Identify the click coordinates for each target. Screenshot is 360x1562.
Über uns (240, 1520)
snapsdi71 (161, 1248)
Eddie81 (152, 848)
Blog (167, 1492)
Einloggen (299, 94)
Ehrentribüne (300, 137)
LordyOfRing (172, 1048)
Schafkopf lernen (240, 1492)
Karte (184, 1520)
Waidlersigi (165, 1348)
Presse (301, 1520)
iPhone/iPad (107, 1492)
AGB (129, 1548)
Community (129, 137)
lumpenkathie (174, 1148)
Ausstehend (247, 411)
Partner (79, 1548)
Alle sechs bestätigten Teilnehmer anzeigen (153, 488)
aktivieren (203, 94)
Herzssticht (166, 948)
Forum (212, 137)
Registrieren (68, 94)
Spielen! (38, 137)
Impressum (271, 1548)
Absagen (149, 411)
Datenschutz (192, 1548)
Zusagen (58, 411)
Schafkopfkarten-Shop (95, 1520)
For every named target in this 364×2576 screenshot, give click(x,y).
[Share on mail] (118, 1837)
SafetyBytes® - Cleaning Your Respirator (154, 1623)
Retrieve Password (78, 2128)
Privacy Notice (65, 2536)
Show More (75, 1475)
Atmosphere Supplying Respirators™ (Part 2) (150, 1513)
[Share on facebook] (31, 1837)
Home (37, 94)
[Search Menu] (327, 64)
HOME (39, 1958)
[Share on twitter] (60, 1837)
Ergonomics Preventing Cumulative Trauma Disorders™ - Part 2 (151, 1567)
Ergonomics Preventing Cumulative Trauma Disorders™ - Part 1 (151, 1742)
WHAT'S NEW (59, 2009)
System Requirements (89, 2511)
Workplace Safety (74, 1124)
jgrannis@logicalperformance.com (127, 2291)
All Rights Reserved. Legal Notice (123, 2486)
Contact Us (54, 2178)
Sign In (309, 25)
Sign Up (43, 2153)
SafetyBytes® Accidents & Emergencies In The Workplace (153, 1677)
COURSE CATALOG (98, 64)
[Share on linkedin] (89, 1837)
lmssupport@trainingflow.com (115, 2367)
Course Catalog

§ About this exercise: Throughout the material above, report each line holding the word "Notice".

§ Solution for this problem:
Privacy Notice (65, 2536)
All Rights Reserved. Legal Notice (123, 2486)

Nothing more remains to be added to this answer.